#### Problem statement
Although the entries contain pictures, only their words should be duplicated exactly.

#### Data listing
*** Block opens ***

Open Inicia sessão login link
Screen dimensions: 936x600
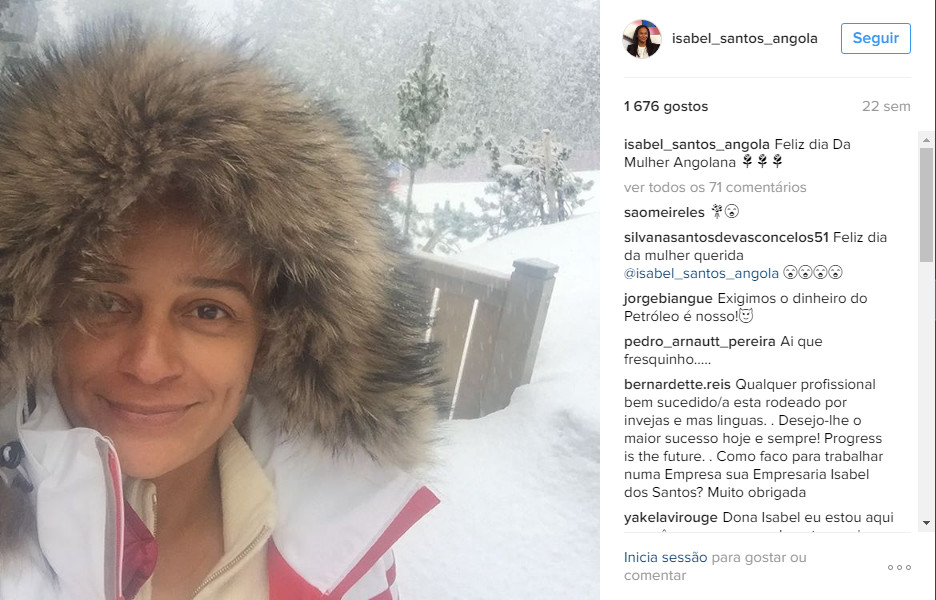click(666, 558)
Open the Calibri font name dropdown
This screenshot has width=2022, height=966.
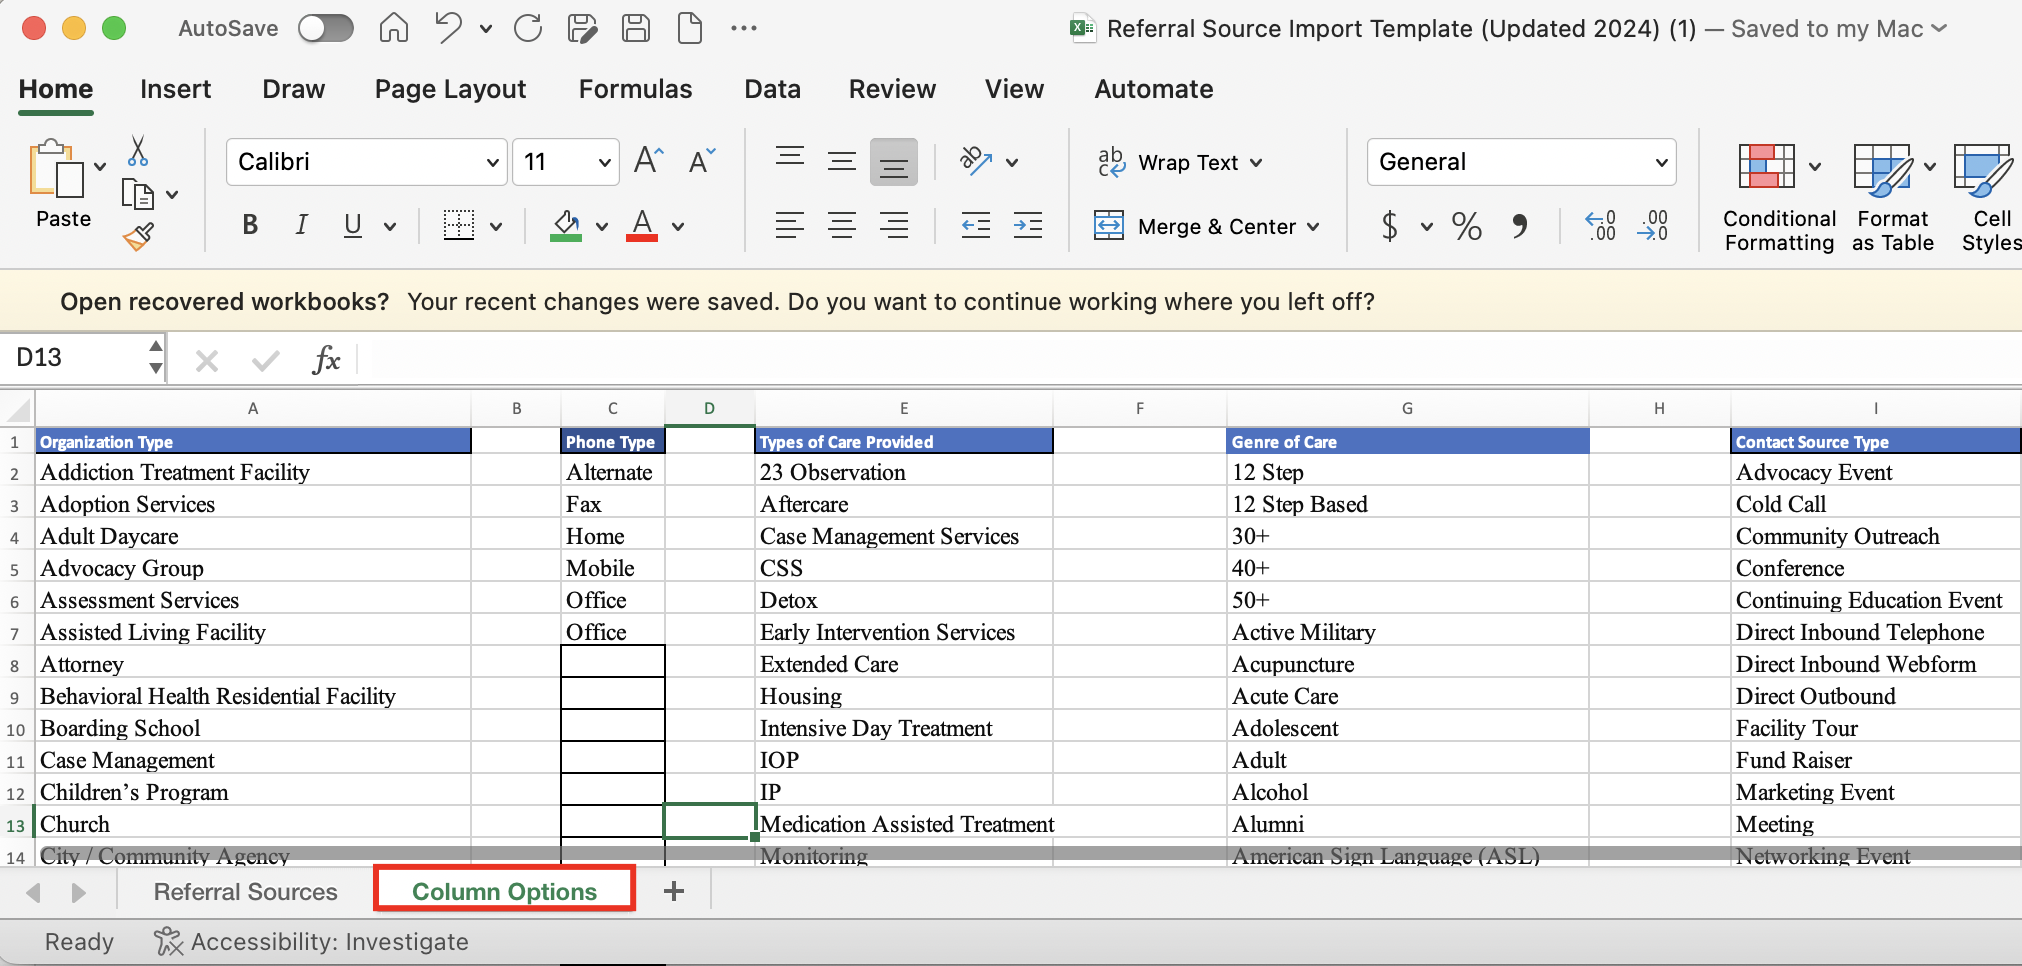(492, 162)
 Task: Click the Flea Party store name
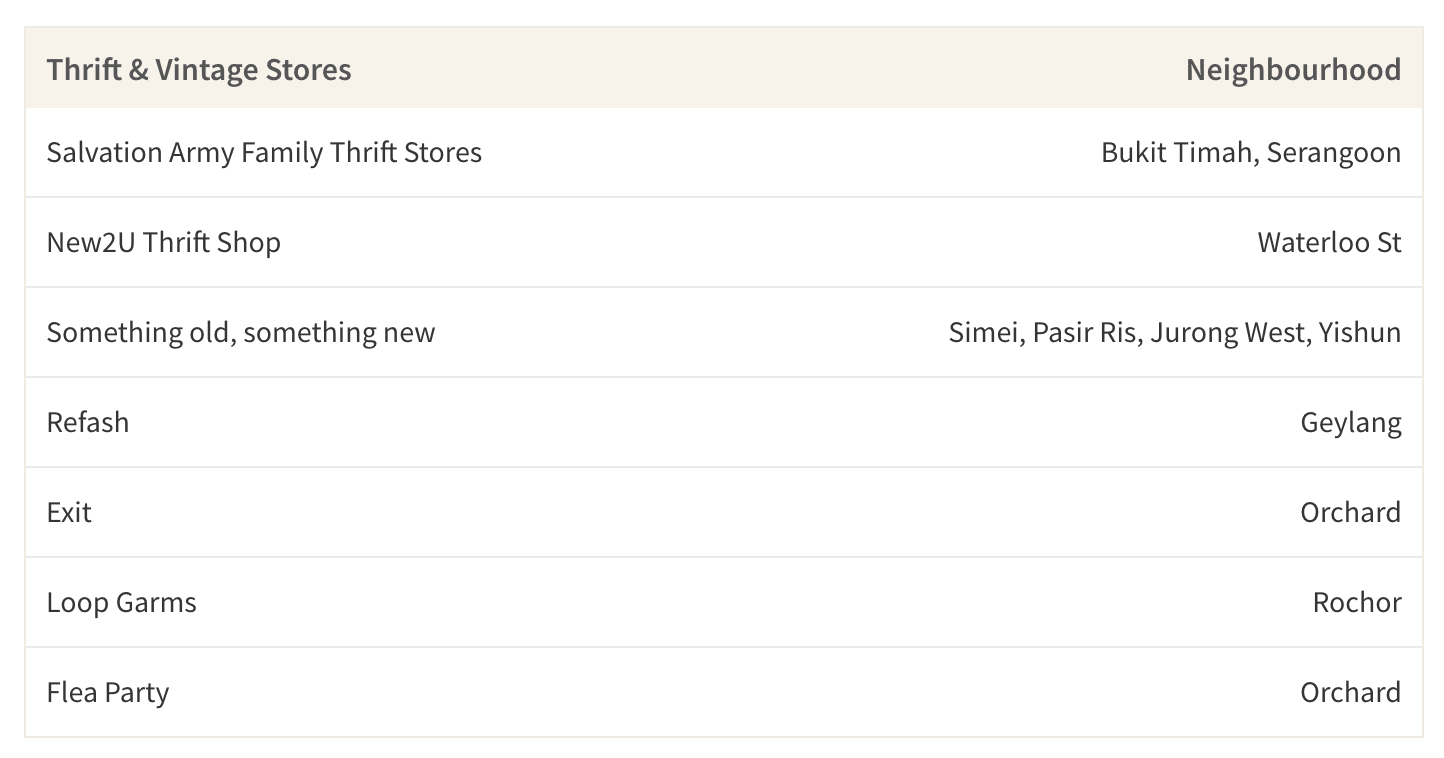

*** Block closes ***

#### Worked solution
Open Inicia sessão login link
Screen dimensions: 936x600
click(666, 558)
Open the Calibri font name dropdown
This screenshot has width=2022, height=966.
(492, 162)
 Task: Click the Flea Party store name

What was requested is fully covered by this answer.